With many states now facing grim education funding outlooks exacerbated by the pandemic, it's difficult to say which ones might next sign on to the inclusive curriculum movement. "I think it's really impossible to predict at this point," says GLSEN's Ridings. "I mean, we're at a place where public education is desperately in need of additional emergency relief funding. There's uncertainty about whether or not students are going to be able to safely return to brick-and-mortar schools if they're not able to access remote learning. There's interest in communities across the country for moving forward on these kinds of either legislative or administrative initiatives, but we've got twin pandemics right now [COVID-19 and systemic racism], and it's just not possible to forecast when that'll happen in which state."
While Ridings says a push for a national mandate for LGBTQ-inclusive is conceivable, that isn't realistic in the current political climate. "Unfortunately, the conversation at the national level has really been dominated by the current administration's cruel and discriminatory agenda that too often targets LGBTQ+ students, and particularly transgender students," he says. "I think we'd all be interested at some point in having a conversation about whether a federal bill makes sense, but right now with the chaos that's happening in the world, it's just not possible."

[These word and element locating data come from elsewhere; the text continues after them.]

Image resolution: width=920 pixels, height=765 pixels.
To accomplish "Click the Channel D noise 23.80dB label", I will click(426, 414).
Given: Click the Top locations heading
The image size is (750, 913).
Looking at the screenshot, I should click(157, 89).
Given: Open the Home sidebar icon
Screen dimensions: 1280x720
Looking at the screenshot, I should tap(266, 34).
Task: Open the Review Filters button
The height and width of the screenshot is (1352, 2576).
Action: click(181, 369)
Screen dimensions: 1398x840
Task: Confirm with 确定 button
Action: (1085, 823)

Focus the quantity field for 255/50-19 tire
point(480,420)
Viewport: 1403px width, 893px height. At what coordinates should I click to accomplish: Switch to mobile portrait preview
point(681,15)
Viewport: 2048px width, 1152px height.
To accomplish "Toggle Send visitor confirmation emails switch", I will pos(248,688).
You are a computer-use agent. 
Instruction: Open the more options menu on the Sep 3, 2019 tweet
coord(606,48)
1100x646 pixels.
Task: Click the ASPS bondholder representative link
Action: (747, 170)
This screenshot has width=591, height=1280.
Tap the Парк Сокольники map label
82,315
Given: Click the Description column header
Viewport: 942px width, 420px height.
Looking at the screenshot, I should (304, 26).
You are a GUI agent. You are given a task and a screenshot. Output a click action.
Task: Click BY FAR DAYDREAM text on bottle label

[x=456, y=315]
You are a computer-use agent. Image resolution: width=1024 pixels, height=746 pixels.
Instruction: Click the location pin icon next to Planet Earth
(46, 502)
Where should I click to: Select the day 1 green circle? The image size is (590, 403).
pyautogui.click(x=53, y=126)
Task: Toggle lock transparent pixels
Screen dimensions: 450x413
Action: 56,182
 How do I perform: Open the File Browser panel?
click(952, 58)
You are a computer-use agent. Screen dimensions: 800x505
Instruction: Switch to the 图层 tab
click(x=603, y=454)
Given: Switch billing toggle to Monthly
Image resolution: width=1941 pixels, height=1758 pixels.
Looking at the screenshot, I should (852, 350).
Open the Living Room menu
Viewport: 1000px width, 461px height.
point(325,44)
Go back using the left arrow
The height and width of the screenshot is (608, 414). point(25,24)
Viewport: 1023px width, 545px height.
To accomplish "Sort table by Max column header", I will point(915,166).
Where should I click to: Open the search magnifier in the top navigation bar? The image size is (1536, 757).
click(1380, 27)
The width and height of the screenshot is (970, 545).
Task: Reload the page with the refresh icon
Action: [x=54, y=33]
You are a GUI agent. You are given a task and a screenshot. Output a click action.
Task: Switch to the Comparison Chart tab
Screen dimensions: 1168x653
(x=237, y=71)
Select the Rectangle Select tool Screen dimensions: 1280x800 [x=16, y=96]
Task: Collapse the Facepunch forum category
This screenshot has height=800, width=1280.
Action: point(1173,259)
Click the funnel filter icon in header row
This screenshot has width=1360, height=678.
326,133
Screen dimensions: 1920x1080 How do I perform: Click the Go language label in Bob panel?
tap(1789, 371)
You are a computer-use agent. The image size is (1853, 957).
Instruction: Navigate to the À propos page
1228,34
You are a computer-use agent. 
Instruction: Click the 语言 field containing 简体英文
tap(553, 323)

Pandemic notwithstanding, state-by-state mandates and curricula development are only the first steps. Training and education among teachers and administrators will propel the laws into reality. California passed the FAIR Education Act in 2011 but, according to Reuters, it wasn't until 2017 that the state approved inclusive history books.
Emily Vaden, whose five-year-old son is transgender, told Reuters, "I want him to look at those who came before us and did great things, and see great things in his own future. That is made more possible when he can see himself in the stories shared at school."
Back in Illinois, Volpe anticipates a smooth rollout for the new curriculum. "When teachers are supported and there's content available for them, I think that introducing this into their classrooms is really not that big of a struggle and not that complicated, as long as people see the good intentions here," she says. "It's not to try to brainwash your children or lure them into some form of evil. It's to create this openness to say that there are all kinds of people out there, and look at some of the LGBTQ people in history and how they were able to make these contributions that, in so many cases, helped shape the world in the way it is now for the better. They should be recognized for that."